With a clot the size of a golf ball in her head, Jill Bolte Taylor’s work at Harvard’s brain research center got personal. Her stroke left her without the use of her left hemisphere. She lost the basic analytical functions like her ability to speak, understand numbers or letters. Surgery and eight years of recovery has lead to enlightenment and contentment.
She brings a deep understanding to something she long studied: that the two lobes of the brain have very different personalities. The left brain gives us context, ego, time, logic. The right brain gives us creativity and empathy.
Her message, that people can choose to live a more peaceful, spiritual life by sidestepping their left brain, has resonated widely.
When thinking what they might do with an extended time away from work, many people fire up that left brain. They might be better off to grab some crayons first. Then a sabbatical might offer not only rejuvenation but also put them on the superhighway to bliss.
In February, Dr. Taylor spoke at the Technology, Entertainment, Design (TED) conference, the annual forum for present, innovative scientific ideas. The result …phenomenal. Her 18-minute video was posted on TED’s website (play it here) and more than two million viewers have watched her talk. Oprah has interviewed her and she was chosen as one of Time magazine’s 100 most influential people in the world for 2008.
To some she is truly enlightened; to others just physically damaged and confused. But she makes no apologies or excuses. She gently offers up that if we’d dismiss a lot of the chatter in our left brain (or turn it off completely sometimes), we’d be a lot happier. And we’d do things we are passionate about much more often. (The complete story is in her book.)
Left brainer that she was, those experiments dissecting live rat brains she once did no longer interest her. Now she exercises her right brain – in physical and visual ways – waterskiing, guitar playing and stained-glass making.
She still likes her left brain, but feels she has the capacity now to recognize when it starts to take over. When that happens, she just turns it off. Chatter, worries, logic – gone. Ego – nary a sight of it.
Often when a large expanse of time looms ahead – like a sabbatical opportunity- people start filling it up with time schedules, goals and a logical plan. Something sensible and realistic….with d-i-r-e-c-t benefits.
Our work is to challenge – a least for a while- what a sabbatical might look like if only the right side of the brain planned it.
Dialing back from a left brain when planning your time away from work is worth a try even if you end up taking a statistics course in a foreign language. It’s a little like unearthing an old, youthful (and playful) part of your self.

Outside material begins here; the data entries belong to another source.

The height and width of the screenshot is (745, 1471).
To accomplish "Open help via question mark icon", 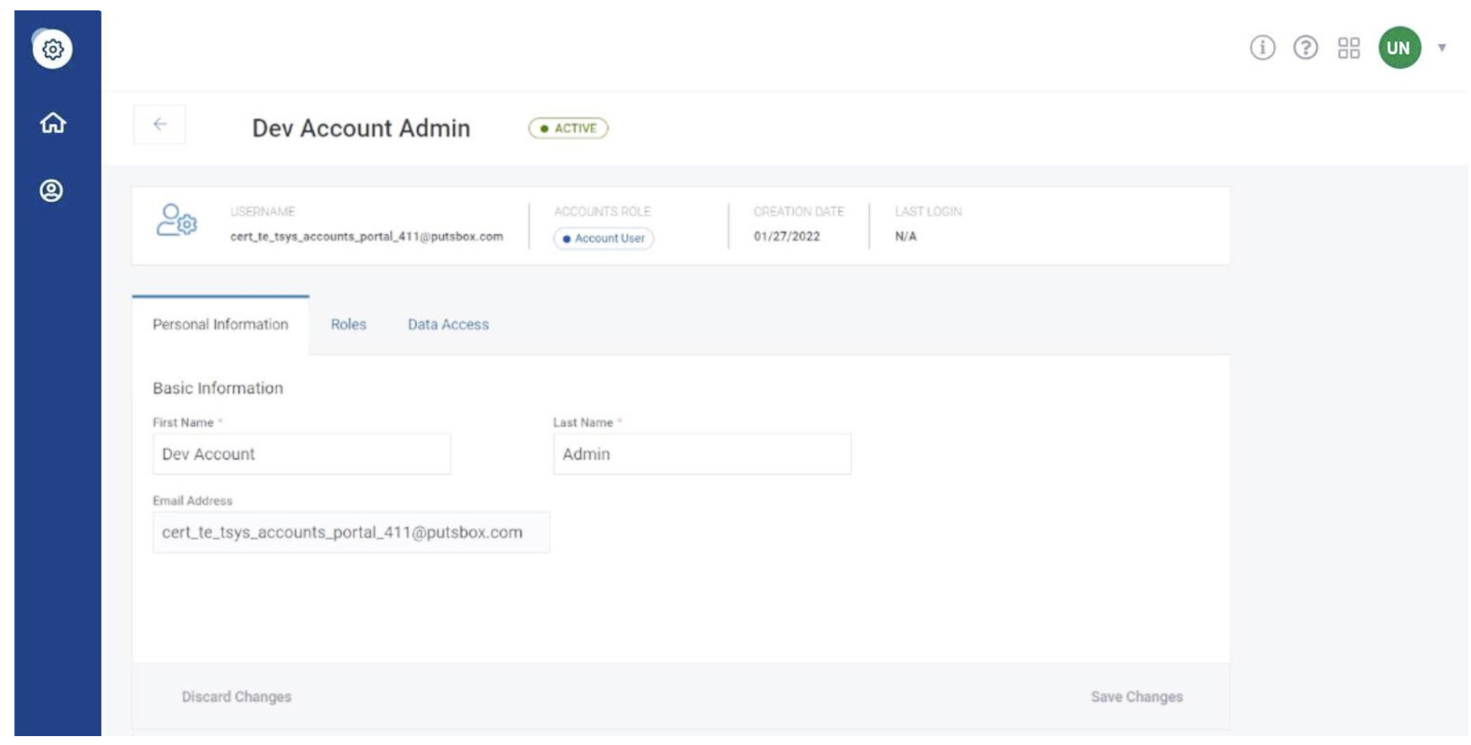I will tap(1305, 48).
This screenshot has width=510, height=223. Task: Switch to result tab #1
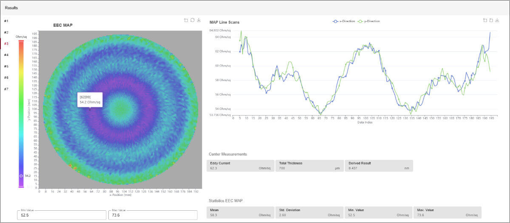tap(6, 21)

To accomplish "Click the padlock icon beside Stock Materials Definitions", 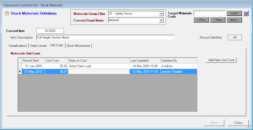I will (7, 13).
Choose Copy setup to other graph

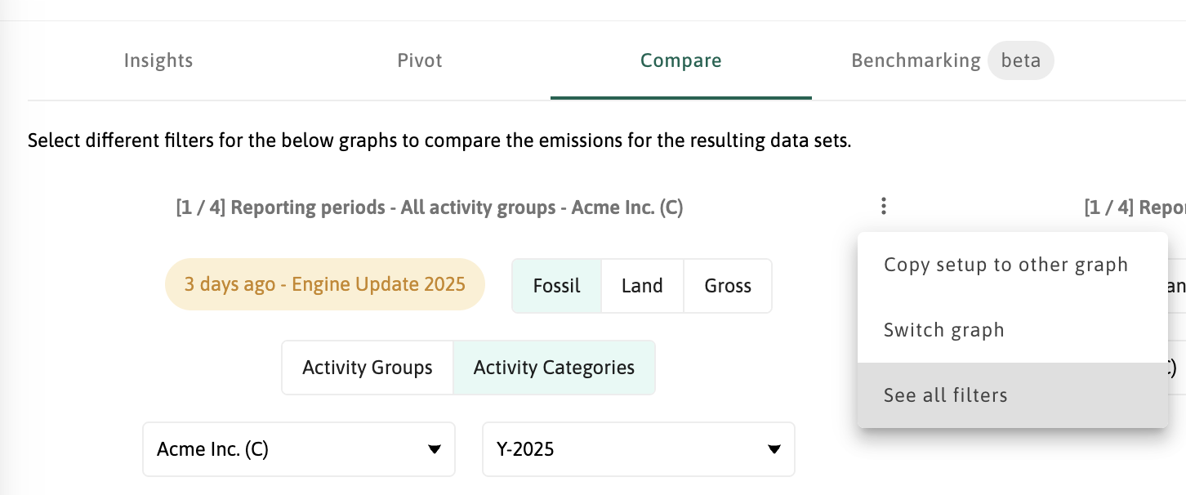click(1005, 265)
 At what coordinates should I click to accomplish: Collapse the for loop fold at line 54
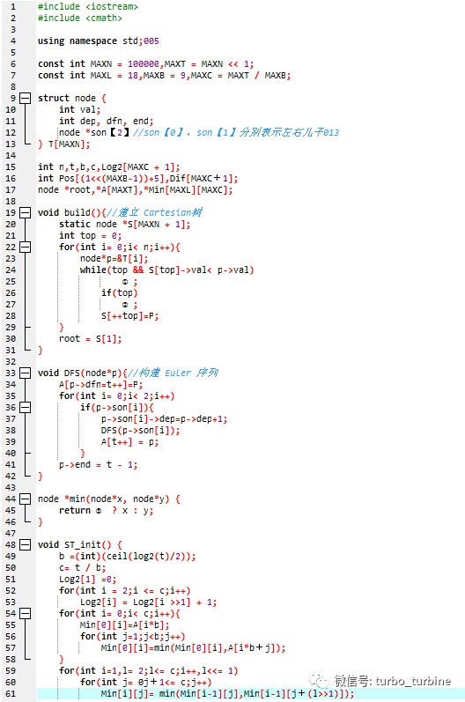click(26, 614)
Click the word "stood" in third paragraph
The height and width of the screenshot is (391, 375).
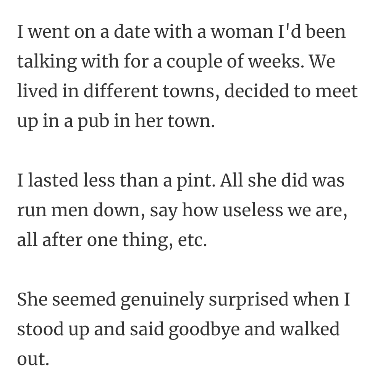point(40,329)
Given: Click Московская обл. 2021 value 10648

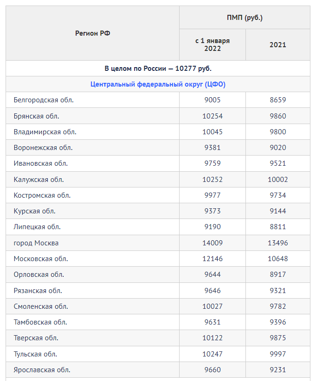Looking at the screenshot, I should 277,258.
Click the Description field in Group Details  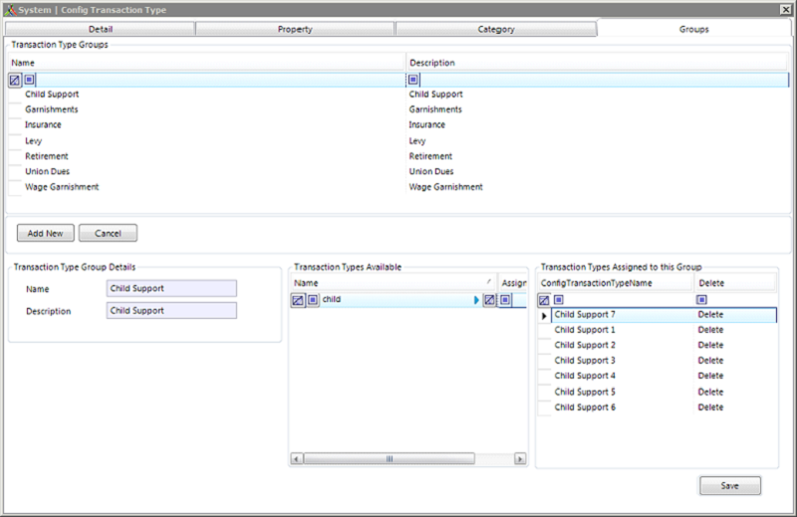tap(171, 311)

While your left brain might lobby for an executive leadership retreat, a coveted technical certification or an Iron Man competition, what might your right brain like to do? Get naked and swim in a mountain lake? Go to Trinidad and hang? Fingerpaint your garage?
Dr. Taylor told the TED conference that we’ll have more contentment and peace with ourselves if we choose to run the deep circuitry of our right hemispheres.
So succumb to pleasure – engage your right brain- give it some time to do its thing, suck on a pickle and pass me one of those new Crayola colors that I didn’t have when I was ten – jazzberry jam or inch worm.
Now, let’s run riot over that left lobe.
4 Responses (add yours)
Inch worm – is that really a color? Very cool post, Mamasita.
Just for those readers who wonder if Barbara made up these crayon colors….Jazzberry Jam replaced Magic Mint in 2003 and Inch Worm is a real color…it is green and actually replaced Blizzard Blue in 2003!! Barbara..you must have a great collection of crayons at your house!!
These Crayola people must have the most fun thinking up these colors. If I were one of them, I would suggest: Roof Tarp Blue, Pink Sand, Notepad Yellow, and Arugula.
Just for the record. I do DO the research. To even think I’d make up Crayola colors hurts my soul. Lisa thank you for adding to our knowledge and Elizabeth – Arugula?- the kids would hate it.